A dicotomia Depilação – Feminismo tem sido debatida, desde há um tempo a esta parte. Exemplos disso são algumas das postagens em páginas feministas brasileiras, e até já alguns média portugueses abordaram a questão, aquando do surgimento da “moda” dos pelos coloridos nas axilas.
Há quem considere incompatível fazer depilação e ser feminista, e há ainda quem seja da opinião de que não se é menos feminista por tratarmos o nosso corpo do modo que queremos, fazendo com que o tão conhecido lema my body, my rules (“o meu corpo, as minhas regras”) ganhe sentido. Mas se tudo isto ainda te deixa confusa e não tens a certeza da (in)compatibilidade entre feminismo e depilação,espero esclarecer-te com este artigo.
“Os pêlos do meu corpo dão-me o poder de gostar de mim própria. O meu corpo, as minhas regras”

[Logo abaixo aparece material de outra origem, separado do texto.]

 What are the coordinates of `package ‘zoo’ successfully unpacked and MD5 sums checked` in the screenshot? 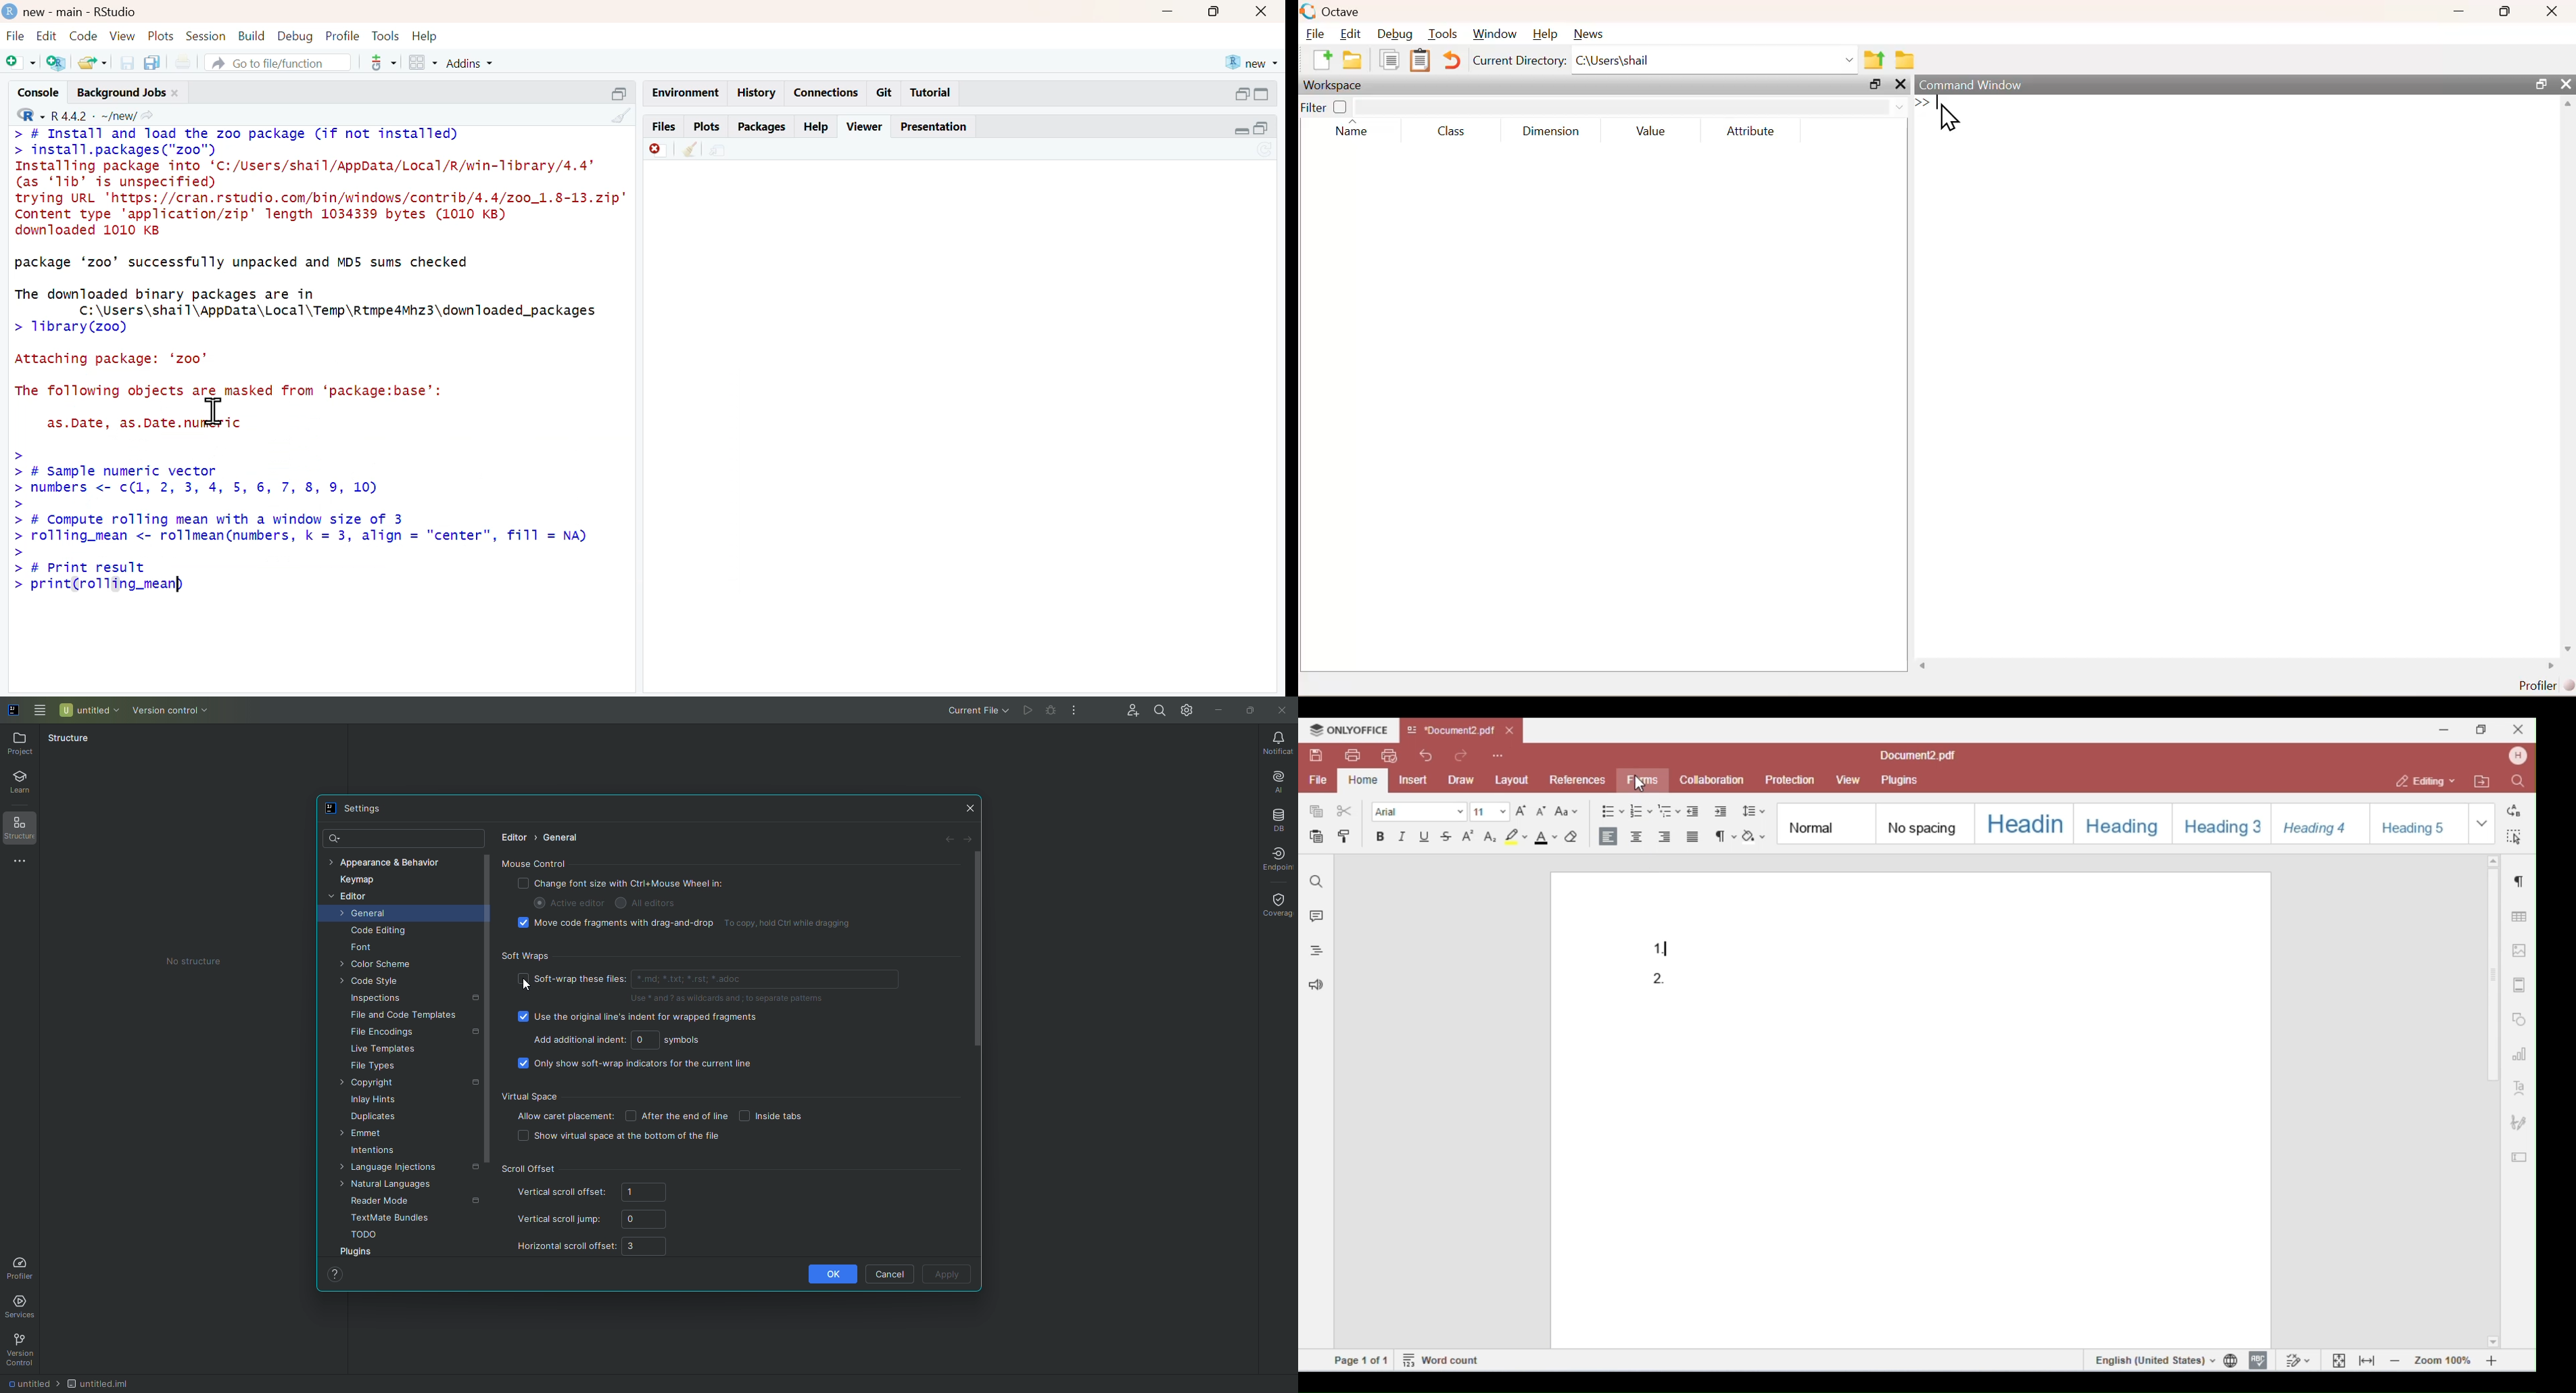 It's located at (243, 264).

Em primeiro lugar, importa perceber que esta “coisa” da depilação, não é recente. Surpreendida? Pois bem: em mulheres, tornou-se normal a remoção das pilosidades corporais ainda em 4.000 a.C., e em homens, costa que em 1.500 a.C. já se depilavam.
No entanto, a depilação enquanto imposição social, é algo recente, caindo – maioritariamente – sobre as mulheres, algo que tem vindo a tornar-se cada vez mais óbvio para todas nós. Atualmente, pelos num homem não passam disso mesmo: pelos. E quanto às mulheres? Bem, todas sabemos que o patriarcado demoniza os pêlos nas mulheres, ora porque “é nojento”, ora porque “é pouco feminino”, ora porque “é falta de higiene”.
Mas porquê esta abominação dos pêlos femininos? Cynthia Semíramis, mestre em direito e investigadora da História dos Direitos das mulheres, explica, numa entrevista ao jornal brasileiro
O Tempo – que podes ver aqui -, o que pode até parecer óbvio, mas nunca é demais compreendermos. Segundo a investigadora, a sociedade segue-se atualmente por padrões binários: Existem aspetos marcada e assumidamente femininos, e os outros, marcadamente masculinos. Dentro destes últimos encontram-se, precisamente, os pêlos. Nas palavras da investigadora “à medida que mulheres passaram a reivindicar direitos e modificar roupas e costumes a pressão para demarcar papéis de género aumentou, influenciando também na aceitação dos pêlos e de outras características que diferenciassem o masculino do feminino”.
Deste modo, ter pêlos passou a ser “sinal de virilidade” enquanto que às mulheres se impôs que se apresentassem sempre femininas e depiladas. Ao adaptar-se a estes padrões estéticos, a mulher seria assim aceite socialmente, sem tentar entrar no espaço que não seria o seu, o que seria uma “ameaça” à virilidade masculina.
O possível antagonismo que pode existir entre feminismo e depilação, terá, provavelmente, uma explicação simples: como sabemos, enquanto feministas questionamos os tão irritantes gender roles, os papéis de gênero. Com isto, basta-nos refletir: porquê sujeitarmos-nos ao que é marcadamente assumido socialmente como “feminino”? Porque é que temos que caber nesse molde cor de rosa que nos impingem e constroem à nossa volta? Exato, não temos.
Apesar de tudo isto, enquanto feministas devemos ter sempre presente que, se uma das nossas lutas é contra os papéis de género e tudo o resto que nos tenta colocar numa redoma feminina ou masculina, também temos o direito de fazer com o nosso corpo o que quisermos.
“Depila-te porque queres, não porque tens de o fazer”
Agora, espero ter esclarecido toda a tua possível confusão. Se somos pela liberdade, que não fiquemos a meia nau. Quanto ao teu corpo, pensa no seguinte: Se achas que a depilação te é imposta pelo patriarcado e que isso não funciona para ti, estás certo. Por outro lado, se a depilação, mesmo que imposta pelo patriarcado te faz sentir melhor, estás igualmente certo. Com o teu corpo, deves fazer o que queres e o que te faz sentir melhor. Porque não, não és menos feminista por te depilares, sejas homem, mulher, transgênero, sem gênero. Lembra-te que és livre, faz com o teu corpo o que queres.